Background: To study the etiology of hypospadias, we propose the use of a mouse model, the embryonic mouse genital tubercle. In this study, we define the development of the mouse genital tubercle with special emphasis on urethral formation demonstrating anatomical similarities to human development.
Materials and methods: Serial sections of genital tubercles from embryonic male and female mice ages 14 to 21 days gestation from timed pregnant animals, newborn and adult mice were immunohistochemical stained with antibodies to E-cadherin, cytokeratins 7, 10, and 14. Patency of the urethral was assessed by india ink injection via the bladder. Urethral lumen morphology was determined by the creation of plastic resin cast. Surface morphology of the genital tubercle was defined by scanning electron microscopy.
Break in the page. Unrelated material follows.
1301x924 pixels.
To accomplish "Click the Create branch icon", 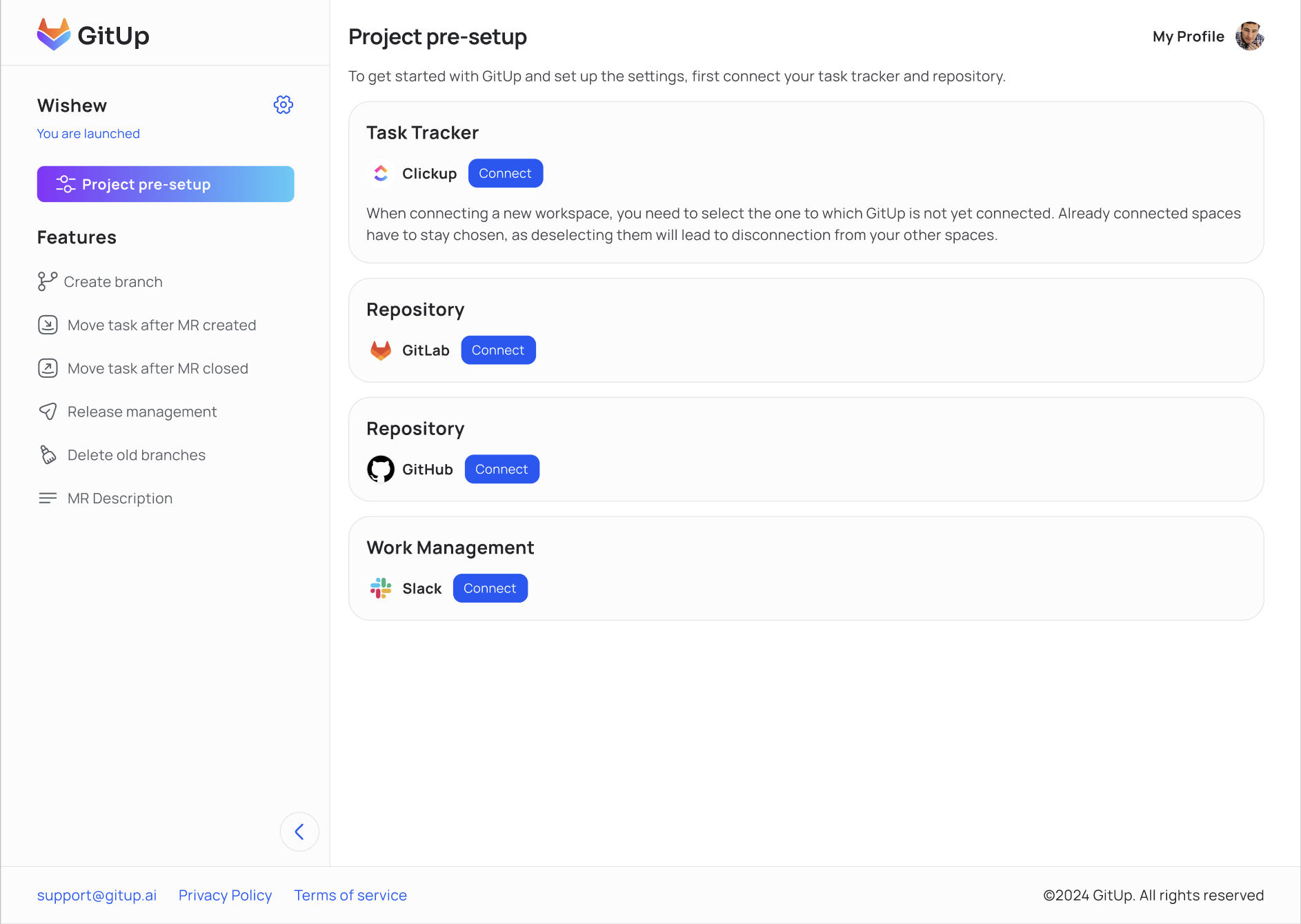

Results: India Ink injection into the bladder showed that the urethral lumen was patent from 14 days gestation. Plastic resin casts revealed that the male urethra was characterized by a S shaped curve, the presence of the bulbar urethral gland and a longer length than age matched females. The ontogeny of the genital tubercle development revealed two epithelial edges that subsequently touched and fused into the completed urethra. During development cytokeratin immunohistochemical staining demonstrated that the epithelial cells of the urethral lumen are of bladder origin and the surface cells of skin origin.
Conclusion: The functional and developmental anatomy of the mouse genital tubercle provides a useful model to study normal and abnormal human urethral development.